When combined with Wan 2.2, Prompt Relay substantially strengthens multi-event generation and helps the model become far more competitive with several recent closed-source state-of-the-art systems, such as Kling 3.0 and Veo 3.1. We also observe that Prompt Relay enhances visual quality over baselines. A plausible reason is that Prompt Relay suppresses interference between prompts assigned to different temporal segments, reducing competition in the cross-attention space and allowing the model to focus more effectively on the currently active semantic concepts.

An eagle flies high through the sky, flapping its wings. The camera quickly zooms toward the eagle’s eye as it flies. Inside the pupil, a cyberpunk city is already visible, distorted by the curved surface of the eye. As the zoom continues, the city within the pupil grows clearer. A cyberpunk city is visible. Cars move close to the camera in layered traffic lanes, neon reflections streak across rain- soaked streets and skyscrapers, and the atmosphere feels dark, crowded, and electric. The camera approaches a car driving in the distance. Then the camera starts to track and lock onto a car moving through the neon-lit cyberpunk streets. The camera slowly pans to the side of the car, revealing a man sitting in the car, wearing sunglasses. The camera slowly zooms out and pulls back while the man continues driving. The camera pulls back revealing that the cyberpunk scene is playing on a television screen. The camera continues zooming out to reveal an old television set inside a cozy 20th century living room. Warm lamplight fills the space, with vintage furniture and people surrounding the TV.

A low-angle, handheld medium-close shot tracking a rugged caveman walking through tall, swaying grass. He is backlit by the setting sun, creating a rim-light effect on his furs. The camera whips rapidly downwards, tracking past the caveman's hairy legs. The frame fills with a motion-blurred close-up of the rushing green grass texture. The camera whips rapidly upwards from the grass, revealing the bronze greaves (shin armor) and red tunic of a Spartan. It continues tilting up to a medium-close shot of a Spartan soldier. The camera whips rapidly downwards, tracking past the Spartan's large round shield and legs. The frame fills with a motion-blurred close-up of the green grass texture. The camera whips rapidly upwards from the grass, revealing the metal-shod hooves of a horse. The camera tracks a majestic medieval knight in shining plate armor riding the horse through the grass.

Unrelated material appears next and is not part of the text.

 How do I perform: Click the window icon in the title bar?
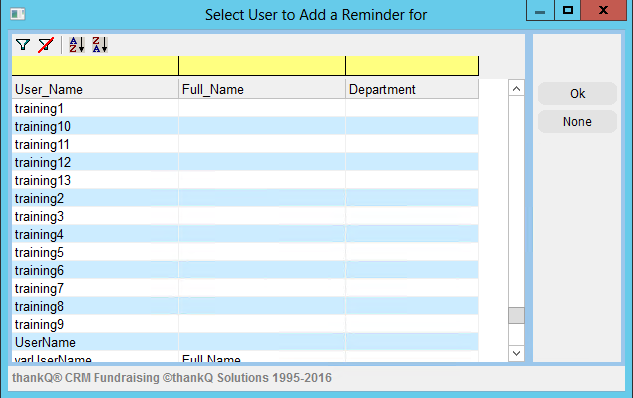pos(18,15)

Prompt: A handheld, front-facing, selfie perspective of a man filming himself at arm’s length, as if he is vlogging. The framing feels intimate and direct, with the camera clearly handheld. The man looks directly into the lens, centered in frame, standing on a busy street in Hong Kong. Neon signs glow behind him, skyscrapers loom overhead, and crowds move in the background. The lighting is vibrant and urban, while the man remains centered and continues looking directly into the camera. The man raises his hand toward the camera. His palm moves closer until his hand completely fills the frame and covers the camera, smoothly blocking the lens and cutting off the scene. The hand pulls away from the lens, revealing the man in the same framing but now is filming himself in the grand canyons. The lighting is dramatic, with strong contrasts.

Prompt: A single continuous cinematic shot inside a cozy child's bedroom during the daytime. Warm sunlight streams through the window, toys and books are scattered around the room, and the atmosphere feels lively, playful, and realistic. A young boy is playing in his room. A young boy is lying flat on his bed in the middle of his room, staring up at the ceiling. After a brief moment, he rolls over, pushes himself up, stands on the mattress, and starts jumping on the bed. He bounces up and down repeatedly with excitement, his hair and clothes moving naturally with each jump, while the bed sheets ripple beneath him. The boy then runs toward a pile of toys near the corner of the room, grabs a toy airplane, and pretends to fly it through the air while making playful swooping motions with his arm. He races in a circle around the room.